Power BI – Musings in May 2014

Having just finished a customer POC using Power BI I wanted to share my thoughts on the toolset. I feel confident that Microsoft are moving in the right direction with Power BI and that its objectives, deliver self-service and mobile BI, is exactly what a lot of my customers want. To do that wrapped in the familiar Excel and bundled up with new licensing model options with Office 365 it is an exciting consideration.

Where to Begin?

My first issue with Power BI is that the overall messaging and marketing is confusing. I am fairly competent but trying to set up my Office 365 trial with Power BI took some getting my head around. However I am also typical IT man in that I try never to read the getting started guide. After an hour of faffing around I went to the Power BI getting started guide and it helped, a lot!

To understand it more I put together the following diagram that hopefully helps, please note this is not an overview of the whole of Power BI just the elements we covered in this POC:


Basically Power BI is an app that runs inside SharePoint online. You get access to SharePoint online if you sign up for an Office 365 subscription (can be paid monthly or annually). With Office 365 you can use Office apps online or download them to your desktop. To be able to use the Power BI Excel add-ins (Power View, Power Pivot, Power Query, Power Map) you will need Office 365 Professional Plus. Unfortunately even for users that will simply consume reports/dashboards through your Power BI site you will need the add-on to your subscription for Power BI (tenant). Again this is something that should be looked at by Microsoft.
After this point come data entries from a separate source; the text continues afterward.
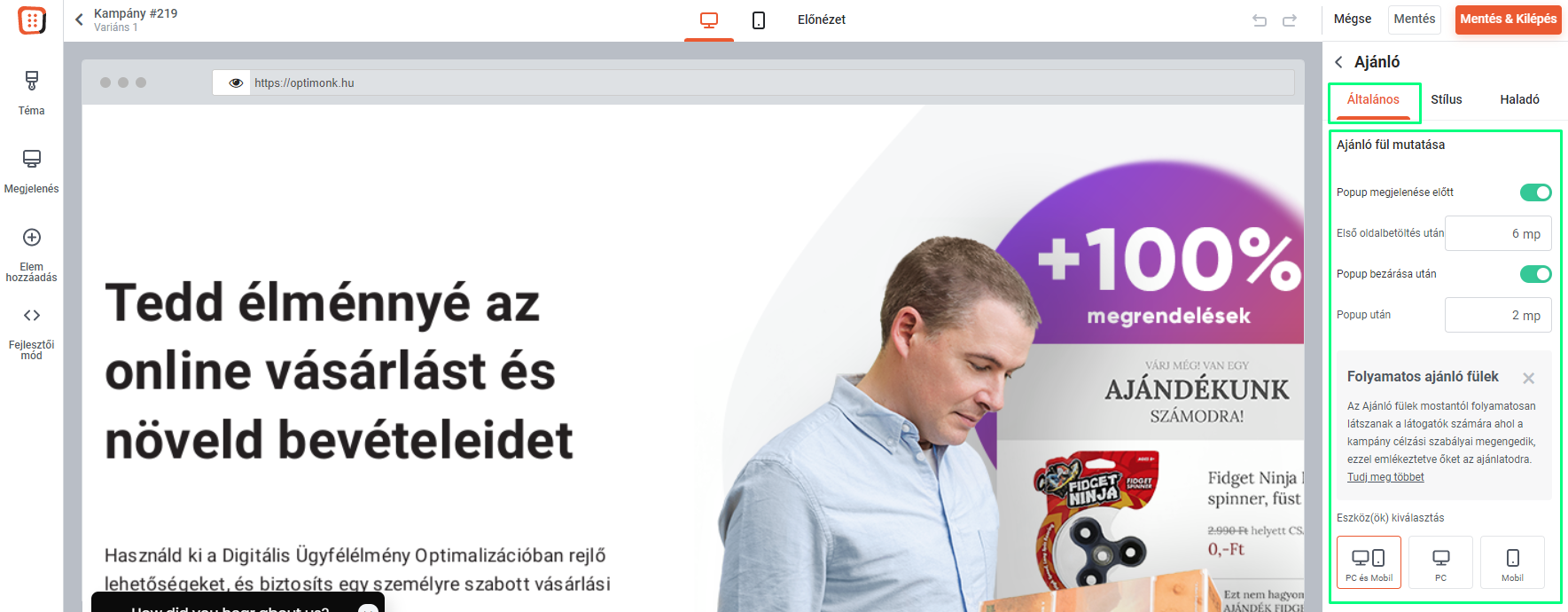
Task: Toggle Popup bezárása után switch
Action: [1535, 274]
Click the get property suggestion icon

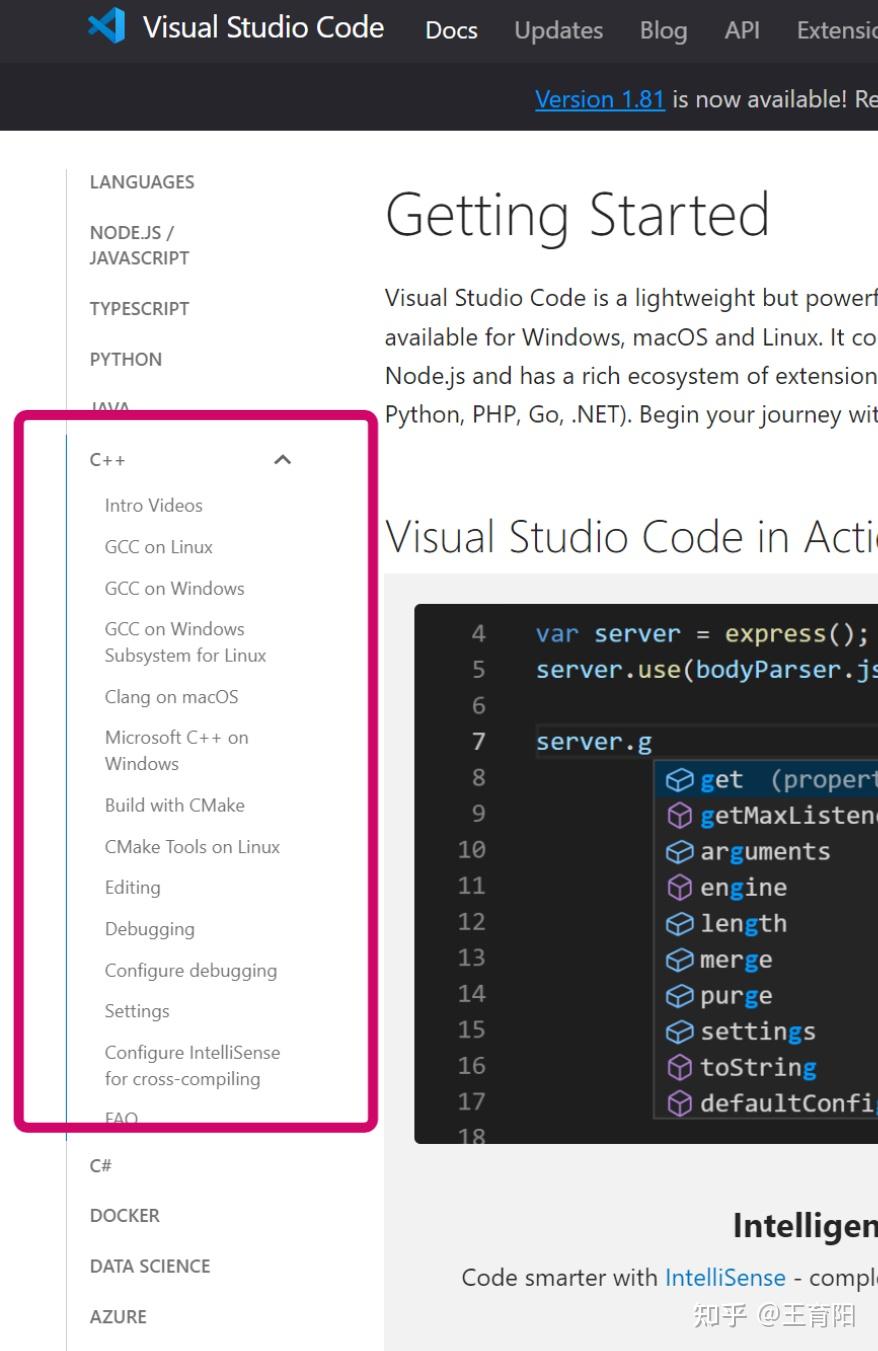[680, 780]
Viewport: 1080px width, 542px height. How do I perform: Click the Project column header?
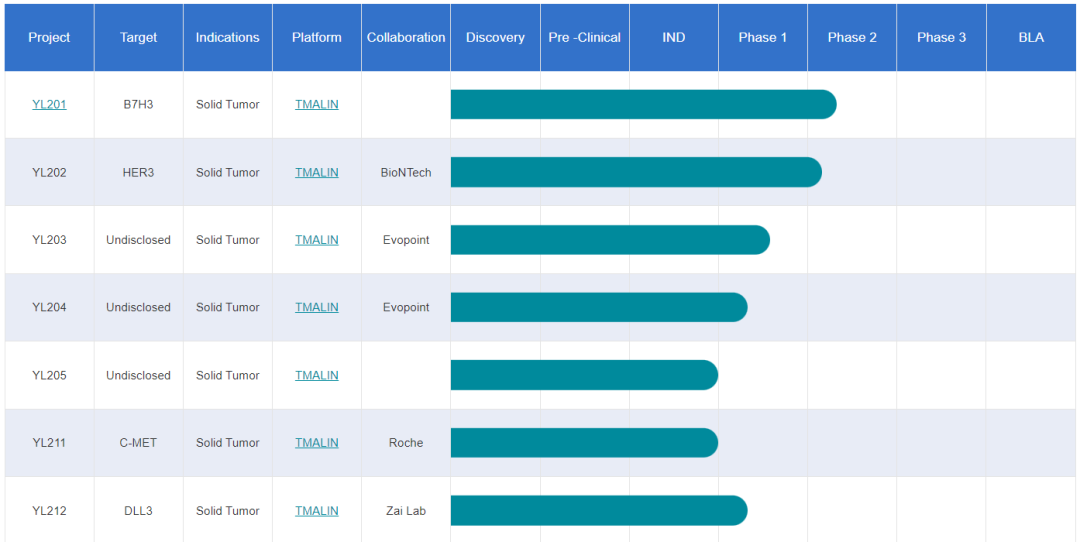[49, 37]
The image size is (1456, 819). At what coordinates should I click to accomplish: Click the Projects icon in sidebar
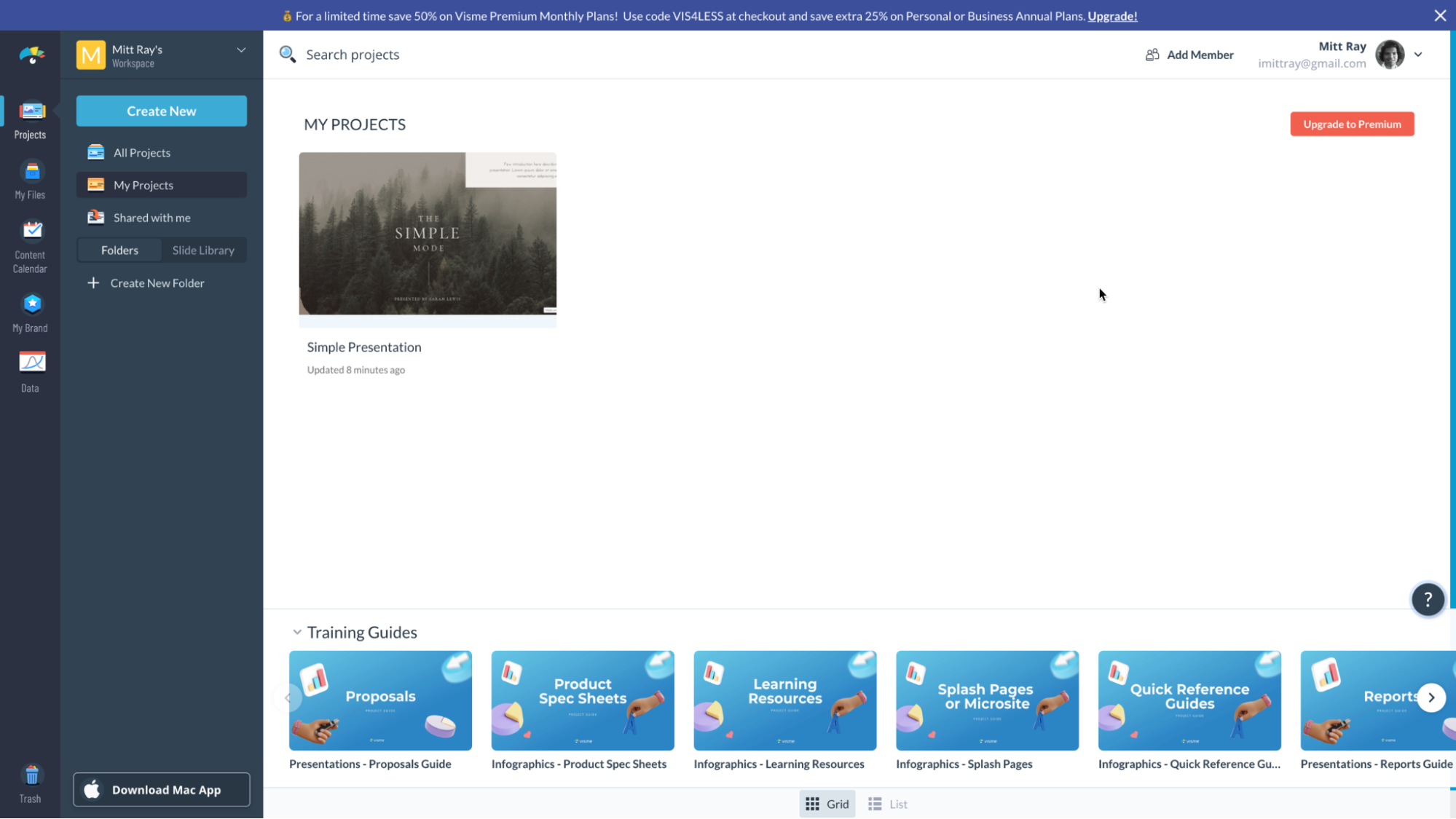point(30,119)
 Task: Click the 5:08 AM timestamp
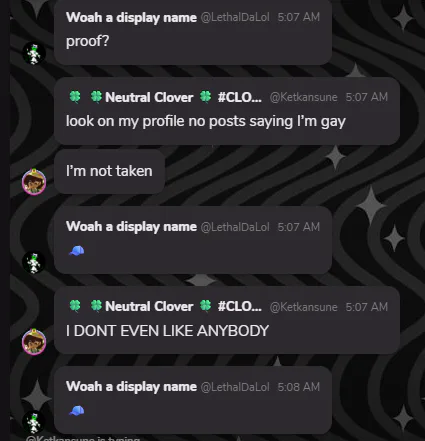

Power BI components, utilised during this POC:

Power Pivot – probably needs no introduction but is a data modelling add-in for Excel that allows users to bring together data from multiple sources, relate it, extend it and add calculations using DAX.

Power View – a dashboarding and visualisation tool (perhaps the same thing) that can source data from Excel, Power Pivot or SSAS Tabular DBs (in SharePoint on-premise, integrated mode it runs inside SSRS and can work with SSAS Multidimensional DBs). Power View has some great charting functions and allows relating dashboard items, advanced filters, Bing maps, play axis and slicers across the whole dashboard.

Power Query – this is a self service ETL tool (to some degree) it allows you to connect out to the internet (except Twitter at this point contrary to all the pre-sales demos showing you Twitter feeds, to get this currently you will need a third party connector) and grab tables and lists of data. Once you have it you can add it to Power Pivot models and you can then analyse the data using Excel and Power View, for example.

Power Map – this is my least used tool that looks great in demos but I have yet to see a use over and above Bing Maps in Power View. It ultimately works in a similar way to bing maps in Power View in that you can plot locations and look at measures on a map. The key benefit to Power Map is that you can then record a “tour” where you can record your analyse around the map and then save this out to a video for example.

So to get started with Power BI you go get yourself a trial of Office 365, add the Power BI functionality to it, follow the getting started guide and then start building out some Power Pivot models in Excel that you can use as a source for reports and dashboards in Power View.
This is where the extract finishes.